• _About this task_
Give the count of lines in the records below that contain "Viewport", with no other words.

[Stored data]
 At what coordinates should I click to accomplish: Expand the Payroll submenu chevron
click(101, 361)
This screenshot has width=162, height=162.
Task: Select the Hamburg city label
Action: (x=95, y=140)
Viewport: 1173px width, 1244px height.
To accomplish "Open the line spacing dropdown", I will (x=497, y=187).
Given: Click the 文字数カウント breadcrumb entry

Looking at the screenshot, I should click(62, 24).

...

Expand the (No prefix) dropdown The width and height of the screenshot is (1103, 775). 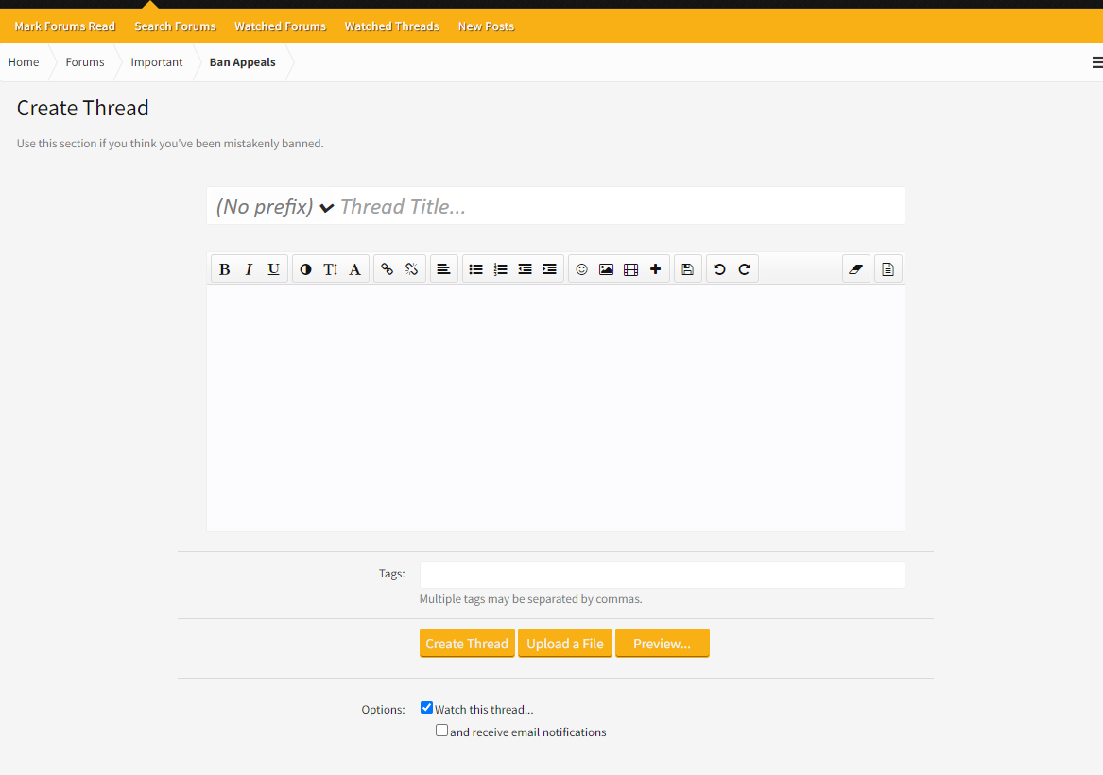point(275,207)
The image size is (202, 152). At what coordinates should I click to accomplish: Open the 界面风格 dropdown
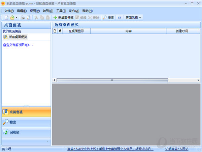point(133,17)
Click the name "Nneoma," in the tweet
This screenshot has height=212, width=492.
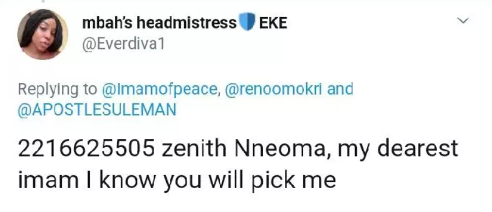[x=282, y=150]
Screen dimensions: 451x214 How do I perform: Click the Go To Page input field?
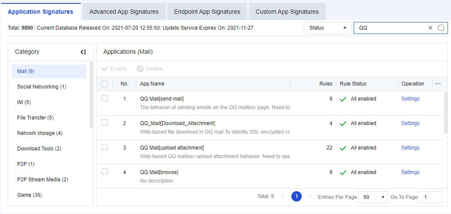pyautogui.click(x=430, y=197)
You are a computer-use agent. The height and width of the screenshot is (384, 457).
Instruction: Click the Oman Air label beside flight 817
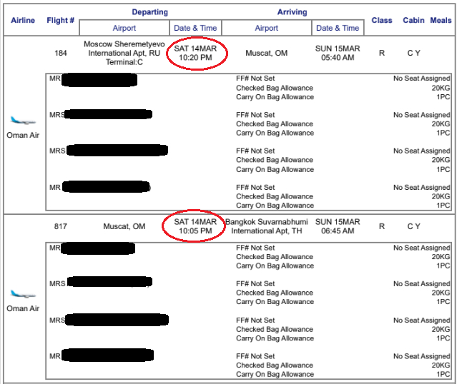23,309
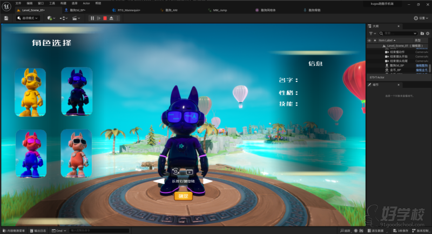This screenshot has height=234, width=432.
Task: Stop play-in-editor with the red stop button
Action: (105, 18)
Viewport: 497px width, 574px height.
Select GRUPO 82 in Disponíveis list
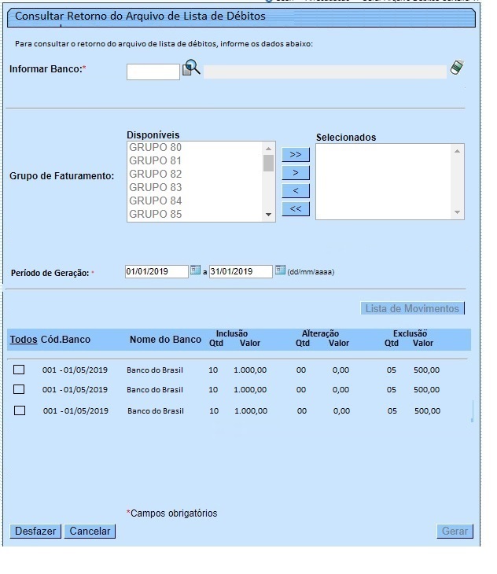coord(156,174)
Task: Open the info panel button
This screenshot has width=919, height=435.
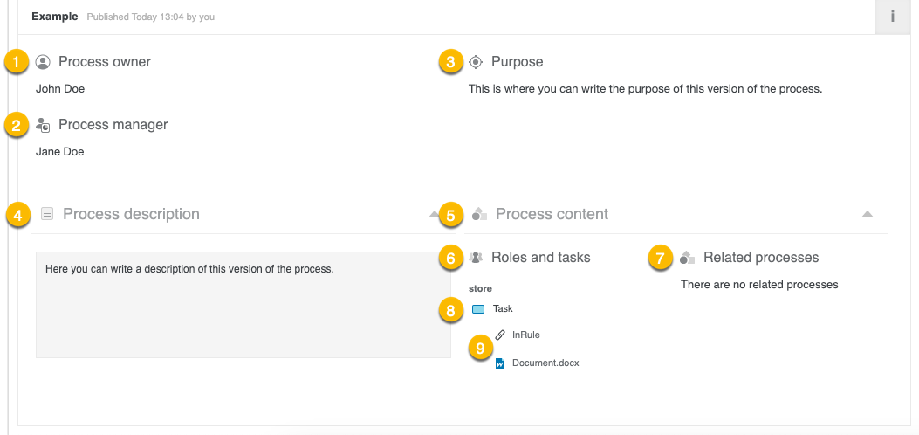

• _Solution to this exercise_
2